In my current view, MIRI’s main contributions are (1) producing research on highly-capable aligned AI that won’t be produced by default by academia or industry; (2) helping steer academia and industry towards working on aligned AI; and (3) producing strategic knowledge of how to reduce existential risk from highly-capable AI. I think (1) and (3) are MIRI’s current strong suits. This is not easy to verify without technical background and domain knowledge, but at least for my own thinking I’m impressed enough with these points to find MIRI very worthwhile to work with.
If (1) were not strong, and (2) were no stronger than currently, I would trust (3) somewhat less, and I would give up on MIRI. If (1) became difficult or impossible because (2) was done, i.e. if academia and/or industry were already doing all the important safety research, I’d see MIRI as much less crucial, unless there was a pivot to remaining neglected tasks in reducing existential risk from AI. If (2) looked too difficult (though there is already significant success, in part due to MIRI, FHI, and FLI), and (1) were not proceeding fast enough, and my “time until game-changing AI” estimates were small enough, then I’d probably do something different.
Scott Garrabrant’s logical induction framework feels to me like a large step forward.

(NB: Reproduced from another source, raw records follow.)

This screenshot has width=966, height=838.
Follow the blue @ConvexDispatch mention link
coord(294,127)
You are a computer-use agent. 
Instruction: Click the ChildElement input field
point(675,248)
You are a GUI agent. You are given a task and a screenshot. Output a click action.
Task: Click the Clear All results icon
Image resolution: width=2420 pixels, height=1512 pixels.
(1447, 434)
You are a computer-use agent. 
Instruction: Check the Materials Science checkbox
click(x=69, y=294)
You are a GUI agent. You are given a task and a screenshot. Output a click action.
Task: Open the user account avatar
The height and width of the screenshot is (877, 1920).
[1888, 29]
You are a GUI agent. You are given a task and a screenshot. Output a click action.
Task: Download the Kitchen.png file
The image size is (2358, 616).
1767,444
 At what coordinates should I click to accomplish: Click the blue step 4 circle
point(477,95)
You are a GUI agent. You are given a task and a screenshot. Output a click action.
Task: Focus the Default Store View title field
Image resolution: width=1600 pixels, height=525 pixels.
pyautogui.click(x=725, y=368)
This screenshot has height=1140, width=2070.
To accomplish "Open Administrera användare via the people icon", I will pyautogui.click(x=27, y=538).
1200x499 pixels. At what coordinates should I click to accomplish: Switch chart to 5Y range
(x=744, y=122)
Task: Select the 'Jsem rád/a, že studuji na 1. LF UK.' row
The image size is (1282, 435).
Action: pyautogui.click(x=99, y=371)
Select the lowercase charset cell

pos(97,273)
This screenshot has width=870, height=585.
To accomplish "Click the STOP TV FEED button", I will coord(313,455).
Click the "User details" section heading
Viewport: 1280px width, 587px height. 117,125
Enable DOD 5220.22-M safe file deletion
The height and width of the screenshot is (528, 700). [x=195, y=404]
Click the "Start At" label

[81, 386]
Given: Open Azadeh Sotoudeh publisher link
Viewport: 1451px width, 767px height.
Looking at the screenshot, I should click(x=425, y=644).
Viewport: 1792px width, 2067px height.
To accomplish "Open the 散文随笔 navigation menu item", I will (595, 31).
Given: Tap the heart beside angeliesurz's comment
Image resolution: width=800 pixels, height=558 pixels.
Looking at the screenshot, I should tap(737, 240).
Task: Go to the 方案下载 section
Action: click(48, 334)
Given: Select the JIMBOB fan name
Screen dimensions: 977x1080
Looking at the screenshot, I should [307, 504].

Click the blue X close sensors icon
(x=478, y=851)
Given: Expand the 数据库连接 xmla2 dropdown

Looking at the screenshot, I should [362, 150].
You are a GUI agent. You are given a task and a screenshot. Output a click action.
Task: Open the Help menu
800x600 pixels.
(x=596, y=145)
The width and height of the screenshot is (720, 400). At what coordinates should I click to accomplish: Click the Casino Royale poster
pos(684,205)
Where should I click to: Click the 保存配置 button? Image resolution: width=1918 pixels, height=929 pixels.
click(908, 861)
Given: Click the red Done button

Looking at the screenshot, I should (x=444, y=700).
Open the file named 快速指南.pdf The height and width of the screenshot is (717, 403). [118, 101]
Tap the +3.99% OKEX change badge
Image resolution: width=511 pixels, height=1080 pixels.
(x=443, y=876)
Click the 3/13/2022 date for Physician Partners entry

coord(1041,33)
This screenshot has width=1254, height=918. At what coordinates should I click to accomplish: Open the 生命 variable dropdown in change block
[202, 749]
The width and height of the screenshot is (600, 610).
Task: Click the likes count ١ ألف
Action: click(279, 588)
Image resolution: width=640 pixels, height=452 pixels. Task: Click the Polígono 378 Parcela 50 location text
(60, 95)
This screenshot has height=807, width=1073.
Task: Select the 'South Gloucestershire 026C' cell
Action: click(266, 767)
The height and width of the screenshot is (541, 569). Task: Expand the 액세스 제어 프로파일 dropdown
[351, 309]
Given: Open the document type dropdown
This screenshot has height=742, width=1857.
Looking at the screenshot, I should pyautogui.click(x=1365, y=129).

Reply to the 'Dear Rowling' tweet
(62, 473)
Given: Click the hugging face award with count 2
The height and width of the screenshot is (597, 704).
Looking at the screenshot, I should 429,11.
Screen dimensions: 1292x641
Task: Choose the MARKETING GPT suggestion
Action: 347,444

It provides a model of “good reasoning” about logical facts using bounded computational resources, and that model is already producing preliminary insights into decision theory. In particular, we can now write down models of agents that use logical inductors to model the world---and in some cases these agents learn to have sane beliefs about their own actions, other agents’ actions, and how those actions affect the world. This, despite the usual obstacles to self-modeling.
Further, the self-trust result from the paper can be interpreted to say that a logical inductor believes something like “If my future self is confident in the proposition A, then A is probably true”. This seems like one of the insights that the PPRHOL work was aiming at, namely, writing down a computable reasoning system that asserts a formal reflection principle of itself. Such a reflection principle must be weaker than full logical soundness; a system that proved “If my future self proves A, then A is true” would be inconsistent. But as it turns out, the reflection principle is feasible if you replace “proves” with “assigns high probability to” and replace “true” with “probably true”.
It is an active area of research to understand logical induction more deeply, and to apply it to decision-theoretic problems that require reflective properties. For example, the current framework uses “traders” that express their “beliefs” in terms of strategies for making trades against the market prices (probabilities) output by a logical inductor. Then traders are rewarded based on buying shares in sentences that turn out to be highly valued by later market prices. It would be nice to understand this process in Bayesian terms, e.g., where traders are hypotheses that output predictions about the market and have their probabilities updated by Bayesian updating.
Ah, yeah, that sounds close to what I'm imagining, thank you.